[Stored records]
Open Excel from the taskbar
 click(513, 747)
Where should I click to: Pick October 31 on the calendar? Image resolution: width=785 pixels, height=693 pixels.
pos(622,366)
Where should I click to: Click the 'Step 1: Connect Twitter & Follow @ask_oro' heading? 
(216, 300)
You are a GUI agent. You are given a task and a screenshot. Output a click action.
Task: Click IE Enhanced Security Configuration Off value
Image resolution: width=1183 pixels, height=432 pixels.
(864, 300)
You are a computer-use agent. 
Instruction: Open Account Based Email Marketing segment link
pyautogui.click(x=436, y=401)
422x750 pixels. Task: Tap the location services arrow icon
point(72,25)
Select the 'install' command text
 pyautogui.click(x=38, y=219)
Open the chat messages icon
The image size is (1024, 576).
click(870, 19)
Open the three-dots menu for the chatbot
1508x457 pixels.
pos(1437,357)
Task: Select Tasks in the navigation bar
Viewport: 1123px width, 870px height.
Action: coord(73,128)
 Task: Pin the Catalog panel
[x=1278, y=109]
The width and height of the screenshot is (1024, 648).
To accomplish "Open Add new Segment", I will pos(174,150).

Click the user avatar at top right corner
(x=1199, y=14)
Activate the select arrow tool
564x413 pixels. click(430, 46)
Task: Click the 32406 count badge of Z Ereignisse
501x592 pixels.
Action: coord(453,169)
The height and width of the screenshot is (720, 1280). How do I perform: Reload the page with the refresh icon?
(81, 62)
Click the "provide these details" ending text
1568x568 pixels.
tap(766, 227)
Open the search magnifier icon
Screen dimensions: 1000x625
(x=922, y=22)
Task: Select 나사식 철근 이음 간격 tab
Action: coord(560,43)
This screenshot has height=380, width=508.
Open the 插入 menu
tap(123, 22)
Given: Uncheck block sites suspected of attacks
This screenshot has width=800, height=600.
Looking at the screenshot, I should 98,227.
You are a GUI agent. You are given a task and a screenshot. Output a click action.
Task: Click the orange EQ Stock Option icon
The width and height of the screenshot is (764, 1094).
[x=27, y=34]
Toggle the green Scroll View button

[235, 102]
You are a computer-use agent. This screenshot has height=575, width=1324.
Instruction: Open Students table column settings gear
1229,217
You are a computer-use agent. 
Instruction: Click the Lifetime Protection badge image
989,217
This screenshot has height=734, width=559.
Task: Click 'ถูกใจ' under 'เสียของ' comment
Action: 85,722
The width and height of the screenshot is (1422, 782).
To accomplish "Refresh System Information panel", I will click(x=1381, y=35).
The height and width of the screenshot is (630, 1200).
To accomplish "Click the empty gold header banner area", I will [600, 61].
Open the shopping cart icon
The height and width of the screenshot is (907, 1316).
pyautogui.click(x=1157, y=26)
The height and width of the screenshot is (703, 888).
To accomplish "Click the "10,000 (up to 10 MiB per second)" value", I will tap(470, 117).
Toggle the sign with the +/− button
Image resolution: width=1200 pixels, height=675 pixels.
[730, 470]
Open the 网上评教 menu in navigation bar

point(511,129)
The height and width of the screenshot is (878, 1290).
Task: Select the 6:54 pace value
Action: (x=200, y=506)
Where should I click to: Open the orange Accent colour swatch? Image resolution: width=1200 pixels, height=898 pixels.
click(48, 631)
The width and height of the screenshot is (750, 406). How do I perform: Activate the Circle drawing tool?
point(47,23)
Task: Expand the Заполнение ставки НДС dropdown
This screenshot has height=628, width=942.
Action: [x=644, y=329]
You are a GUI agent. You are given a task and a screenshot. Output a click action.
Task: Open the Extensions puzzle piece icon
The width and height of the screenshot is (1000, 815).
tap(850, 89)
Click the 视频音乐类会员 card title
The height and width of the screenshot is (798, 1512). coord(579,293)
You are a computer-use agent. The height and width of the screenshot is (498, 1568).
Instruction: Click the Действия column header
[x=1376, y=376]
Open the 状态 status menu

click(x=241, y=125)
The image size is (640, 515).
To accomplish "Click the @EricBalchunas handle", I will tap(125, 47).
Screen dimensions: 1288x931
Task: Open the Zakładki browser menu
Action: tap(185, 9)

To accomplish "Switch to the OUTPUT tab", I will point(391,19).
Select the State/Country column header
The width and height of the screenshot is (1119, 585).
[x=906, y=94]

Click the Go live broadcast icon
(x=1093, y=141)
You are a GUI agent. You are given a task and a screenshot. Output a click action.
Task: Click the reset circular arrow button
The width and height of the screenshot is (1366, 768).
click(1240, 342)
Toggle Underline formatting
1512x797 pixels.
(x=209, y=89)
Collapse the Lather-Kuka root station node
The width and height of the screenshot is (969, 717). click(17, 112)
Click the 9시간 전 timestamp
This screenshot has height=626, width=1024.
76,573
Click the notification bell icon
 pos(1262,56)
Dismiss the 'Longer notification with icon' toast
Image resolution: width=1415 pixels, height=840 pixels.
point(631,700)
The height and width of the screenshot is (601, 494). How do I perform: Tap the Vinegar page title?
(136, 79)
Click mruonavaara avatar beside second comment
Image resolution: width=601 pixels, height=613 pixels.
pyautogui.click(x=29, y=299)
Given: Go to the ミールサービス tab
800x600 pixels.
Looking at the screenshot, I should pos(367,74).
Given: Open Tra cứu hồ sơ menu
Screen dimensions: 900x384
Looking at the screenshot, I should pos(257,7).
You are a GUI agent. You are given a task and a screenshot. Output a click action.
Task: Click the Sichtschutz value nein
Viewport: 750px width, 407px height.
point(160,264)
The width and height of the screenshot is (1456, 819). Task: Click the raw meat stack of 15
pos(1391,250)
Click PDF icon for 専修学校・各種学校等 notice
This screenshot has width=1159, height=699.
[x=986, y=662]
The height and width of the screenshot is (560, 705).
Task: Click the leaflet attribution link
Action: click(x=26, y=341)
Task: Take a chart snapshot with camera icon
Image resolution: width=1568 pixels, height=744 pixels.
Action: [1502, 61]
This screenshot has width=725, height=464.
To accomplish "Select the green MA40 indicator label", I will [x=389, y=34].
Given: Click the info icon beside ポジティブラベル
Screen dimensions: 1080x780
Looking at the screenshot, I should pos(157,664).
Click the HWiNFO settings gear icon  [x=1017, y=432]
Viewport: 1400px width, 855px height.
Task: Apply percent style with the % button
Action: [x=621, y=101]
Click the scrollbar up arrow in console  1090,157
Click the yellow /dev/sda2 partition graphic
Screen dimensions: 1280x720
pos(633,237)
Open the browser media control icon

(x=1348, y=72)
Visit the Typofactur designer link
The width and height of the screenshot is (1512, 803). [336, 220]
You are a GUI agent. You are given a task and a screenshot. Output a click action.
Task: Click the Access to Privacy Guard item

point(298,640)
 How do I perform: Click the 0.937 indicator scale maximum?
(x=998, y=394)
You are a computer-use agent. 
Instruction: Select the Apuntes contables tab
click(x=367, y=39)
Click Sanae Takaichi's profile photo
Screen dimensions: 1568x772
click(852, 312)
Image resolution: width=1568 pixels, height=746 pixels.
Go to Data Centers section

• _Task to carry out_
Once you have counted every line above that contains the string "beside", give that number and nothing more.

• _Result for this exercise_
2